Indicado ao Latin GRAMMY em 2025 — na categoria Melhor álbum de Tango, com o projeto “Shin-Urayasu” (gravado com Alfredo Minetti), Scofano continua ampliando o papel do bandoneón para além de seus contextos tradicionais, apresentando-o como um instrumento solista lírico e de forte presença, tanto na música orquestral contemporânea quanto em conjuntos de câmara.
Entre suas obras recentes está o “Adagio de las Tres y Diez”, lançada dia 15 de maio. Trata-se de uma composição para bandoneón e orquestra de cordas que se desdobra como uma meditação profundamente pessoal, por meio de texturas sutis e intensa lirismo.

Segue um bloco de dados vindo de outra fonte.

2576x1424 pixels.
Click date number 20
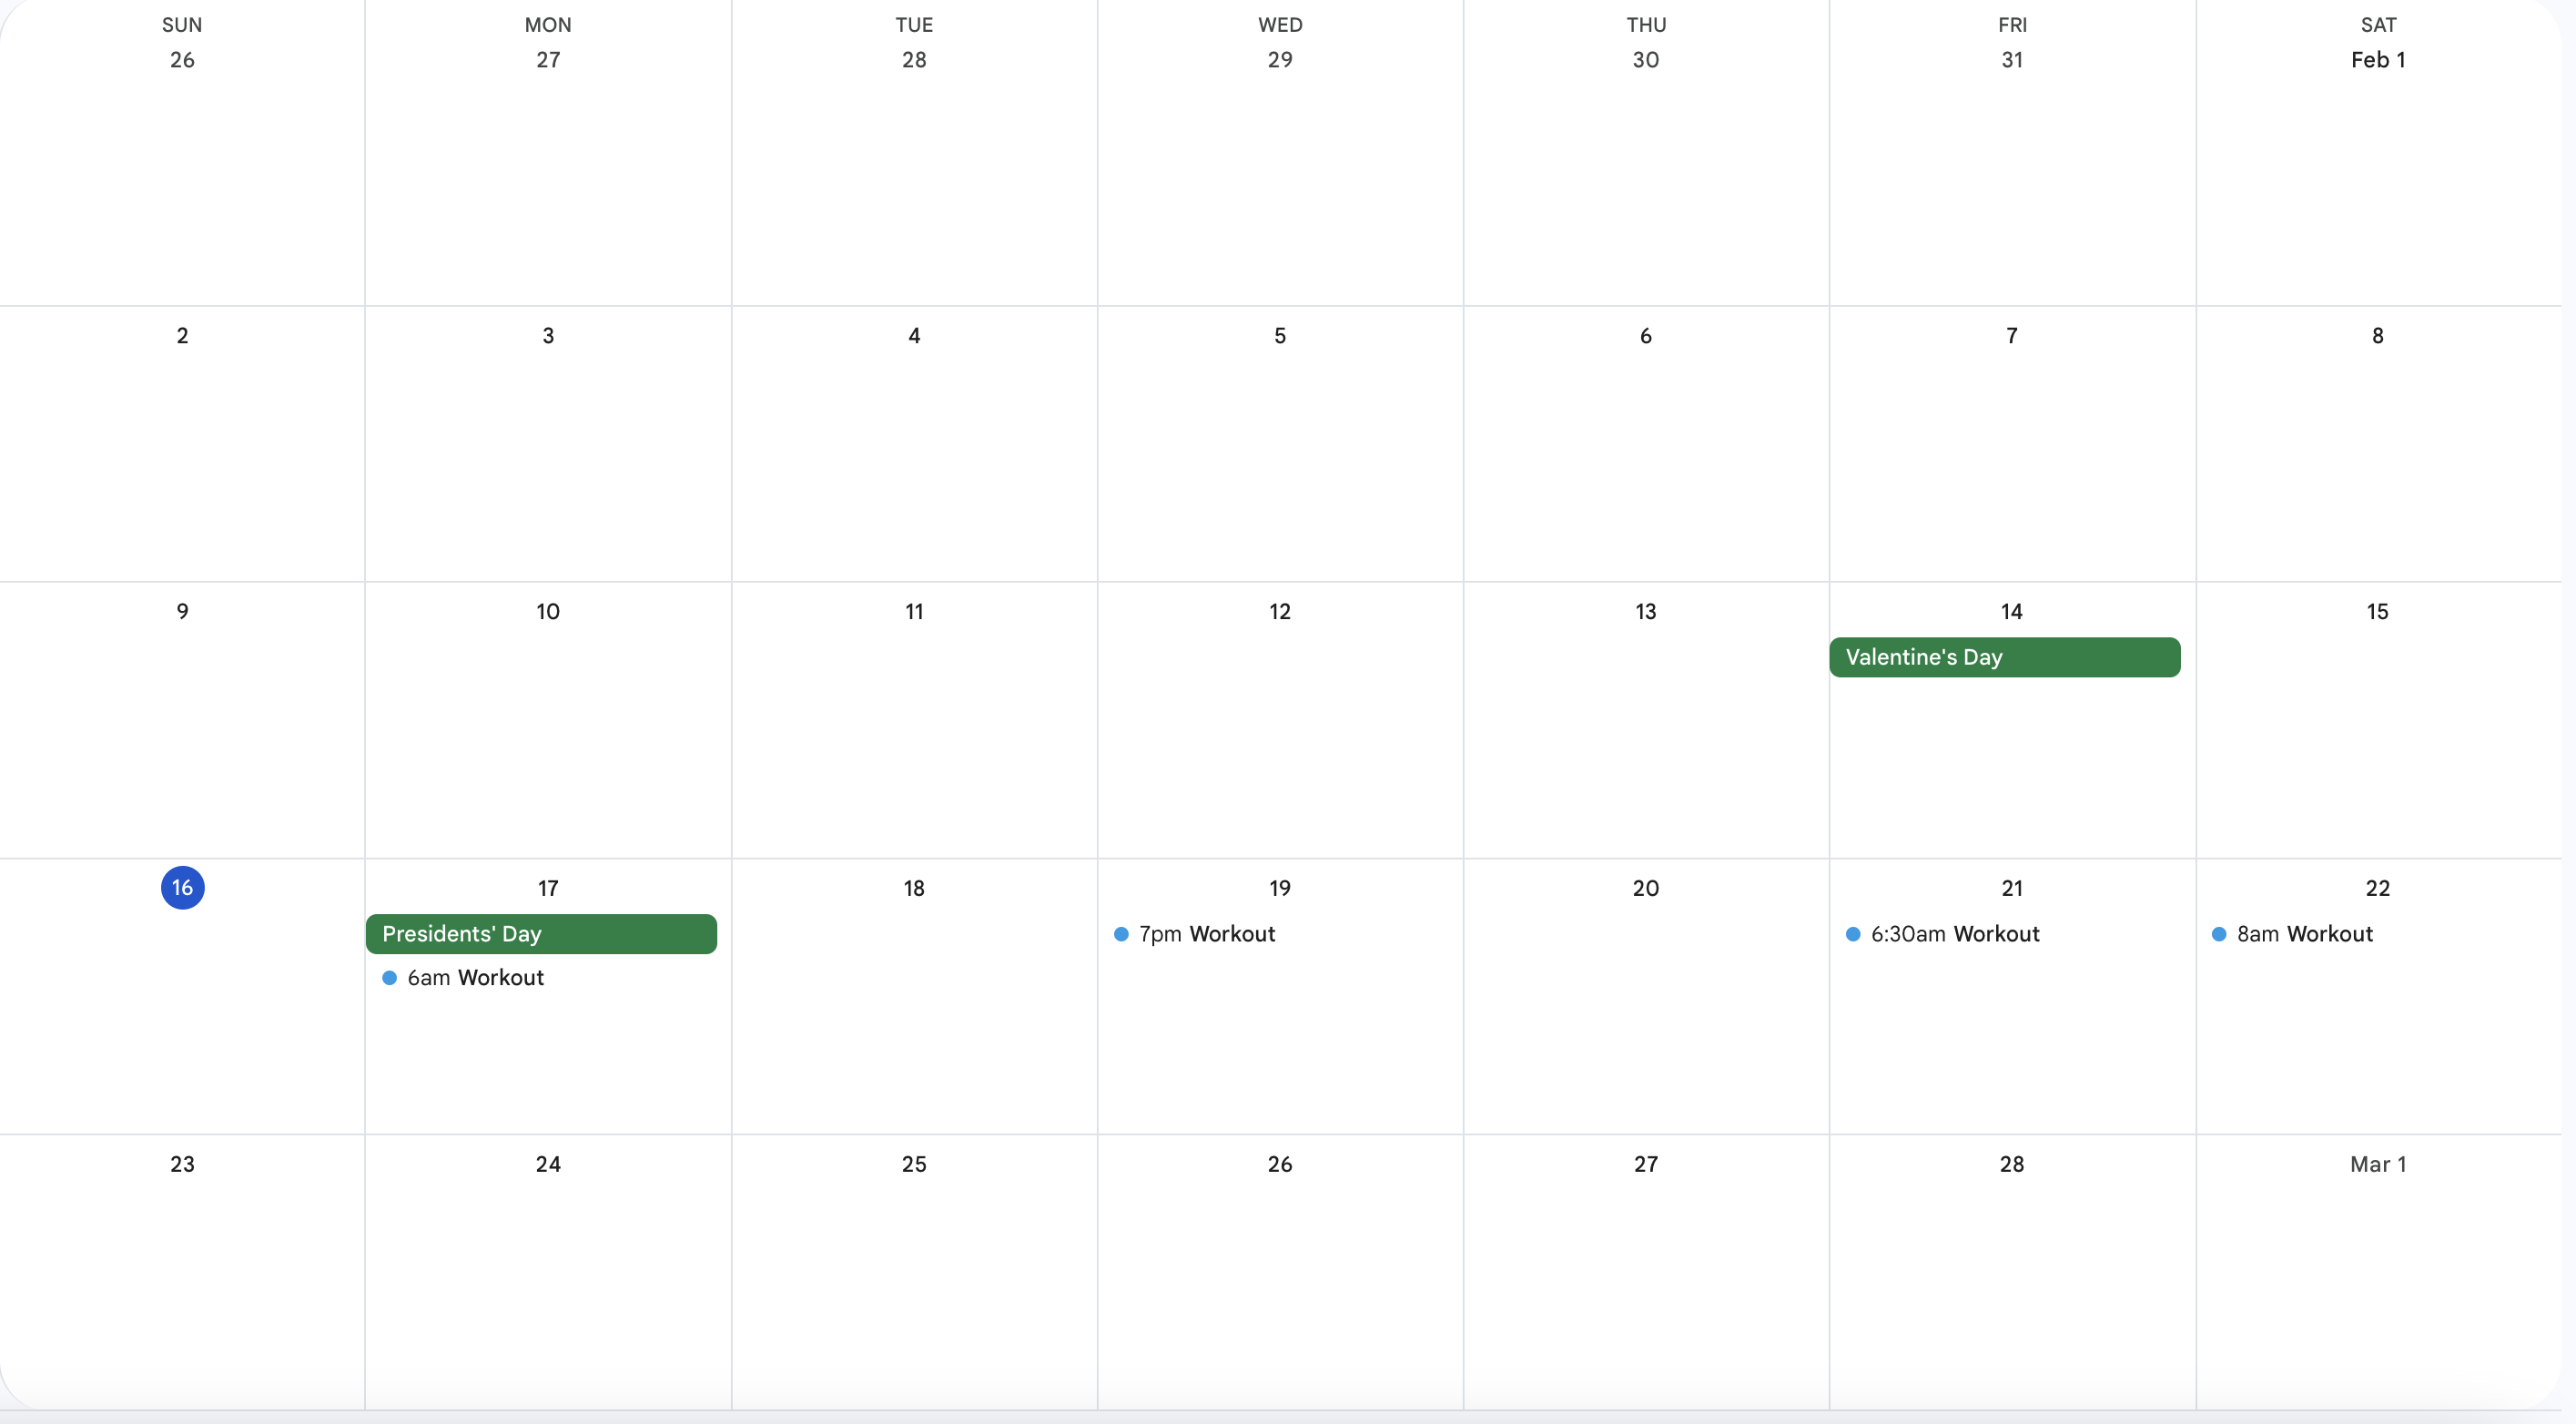click(1645, 888)
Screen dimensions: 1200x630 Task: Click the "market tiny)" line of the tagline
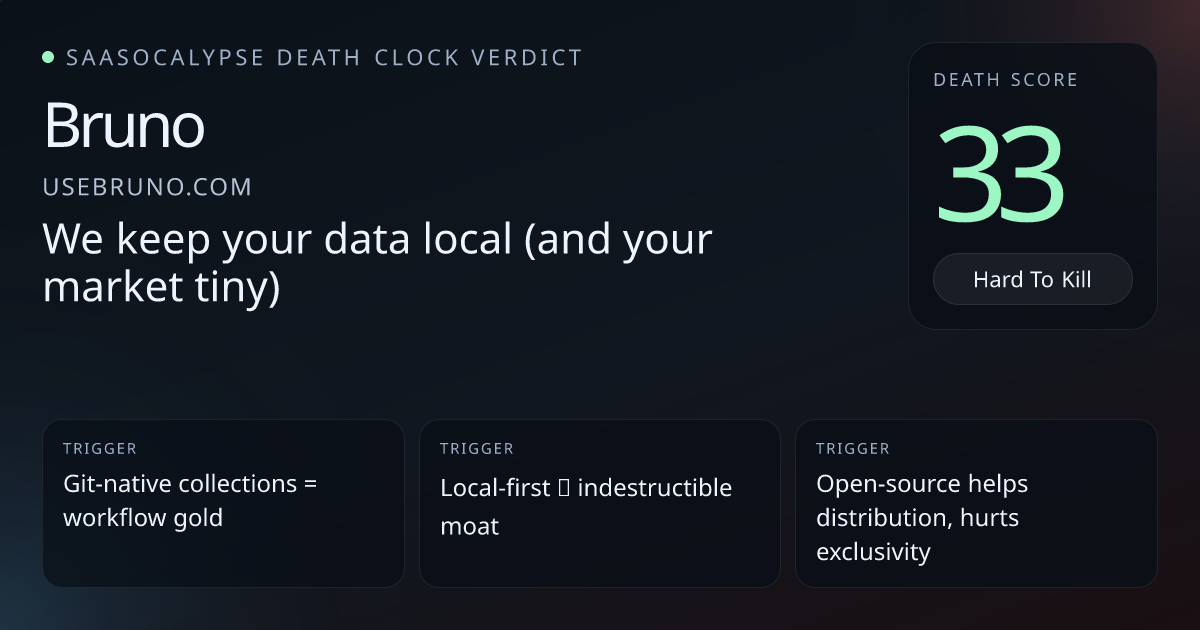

Ouça abaixo:
Em constante evolução como compositor e intérprete, Scofano busca levar ao palco uma performance íntima, emotiva e expressiva, oferecendo ao público uma experiência musical de rara intensidade. É o que se observa quando ele toca “Adagio de las Tres y Diez”, faixa que percorre o caminho sombrio do luto em memória de uma alma amada que partiu. “Do murmúrio dolente do violoncelo — instrumento que seu pai tanto estimava — a música atravessa passagens que evocam a dor crua da perda e os frágeis ajustes impostos por um mundo para sempre transformado”, explica o músico, que assina a produção ao lado de José Domenech, Eduardo Martínez Plana, Sole Centurion e Alfredo Minetti.